Hey, guys. Just got my first bass, it's a used 2002 MIK Ibanez. It has "just what I need" specs and price was so humble, I couldn't pass by this deal. It's in great condition: needs some cleaning and polishing the frets, but otherwise no dents/faulty electronics or something like that. All hardware works fine. Overall craftsmanship is very solid as well.

Now I need to learn bass playing techniques and figure out controls on this thing (I know what part of preamp every knob is, but can't figure out why Balance knob is so hard to rotate towards neck, for example).

Also, it's output volume is quite low (in comparison to guitar pickups) when plugging into audio-interface, so I have to turn the gain up significantly. Does it indicate dead batteries, or it's normal?

I'm thinking to tune it to drop G, but I guess I will be able to play songs for higher tunings as well, if I'll just slide fast enough to the frets that would be "open" in these tunings?

Anyway, enough questions, here are some pics:


----------



## ImNotAhab (Mar 30, 2016)

That is killer man. Also, yes, its probably worth changing the battery/batteries and see if it makes a difference.


----------



## Leberbs (Mar 30, 2016)

Sexy
I don't know what color you'd call the hardware, but I wish more manufacturers used that in place of flashy chrome.


----------



## A-Branger (Mar 30, 2016)

for the control layout go here

http://www.ibanez.com/world/manual/guitars/Ibanez_EG_EB_2000.pdf

should be the same

as per level vs a guitar, usually when the battery dies, it just stops working.
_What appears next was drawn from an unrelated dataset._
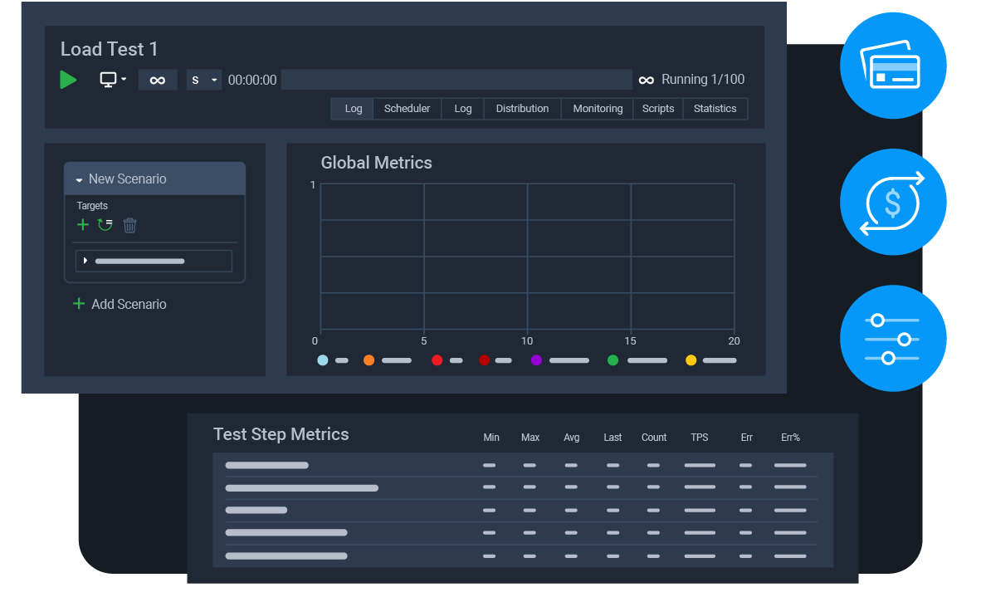Start the load test with green play button
Image resolution: width=986 pixels, height=597 pixels.
[68, 80]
The bass start making weird noises and starts craking up, it drops level but its not really something gradually. Either way if you play everyday kinda thing, your batteries last 1 year aprox, maybe 2. So I would recomend to get new batteries

and same as active guitars, remember to disconnect the cable after playing. If you leave your cable plugged in it would drain the battery


----------



## Nlelith (Mar 31, 2016)

Thanks, guys. New strings and batteries are on the way.
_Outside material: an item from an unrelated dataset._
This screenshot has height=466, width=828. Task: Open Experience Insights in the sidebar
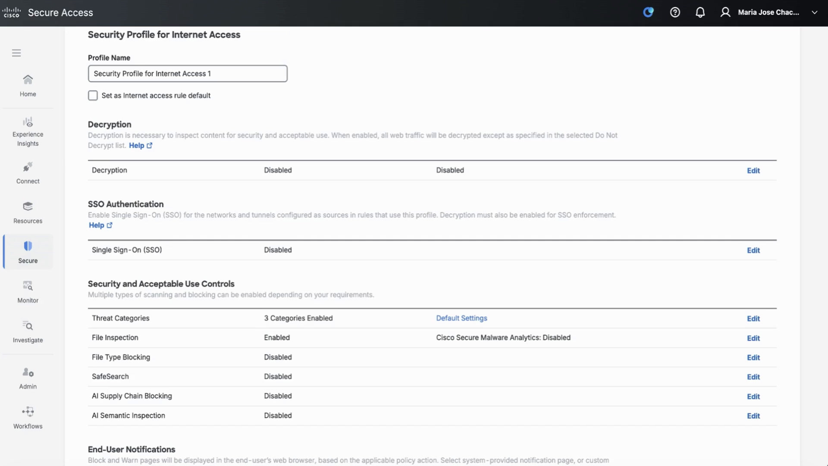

I'm pretty sure that hardware color is "Matte Chrome". And it does look awesome, indeed.

*A-Branger*, thanks for the help! I figured out what was wrong with Balance knob. I thought that the pot is either too loose or too tight, but turned out that the screw that holds the knob wasn't digging into a groove properly. Easy fix.


----------



## Dawn of the Shred (Mar 31, 2016)

Congrats man!


----------



## Nlelith (Apr 1, 2016)

*Dawn of the Shred*, thanks!


----------



## bloc (Apr 15, 2016)

As a guitar player for 10+ years who JUST moved onto bass like a month ago, let me just say that bass is fun as hell. Like even when covering the simplest song, there is so much room to add your own stuff in without going overboard.

It's extra exciting because there are so many more techniques to learn with the right hand vs with guitar playing so the challenge is still alive and kicking.

Ever since I got my first bass a few weeks ago, I haven't touched my guitars.


----------



## BubbleWrap (May 6, 2016)

Very nice. I strongly considered a BTB before picking up my SR1006.


----------



## VBCheeseGrater (May 6, 2016)

Man that looks great. I was in the market for a bass recently too and this would have been perfect. I ended up scoring a deal on an old Ibanez Roadstar Bass, but i kinda wish it was 5 string like this to avoid having to tune down for certain songs.


----------



## Nlelith (May 7, 2016)

Thanks, everyone!

*VBCheeseGrater,* even with 5-string bass I still kinda want a 4-string as well, haha.


----------



## Alex Kenivel (May 7, 2016)

Nice


----------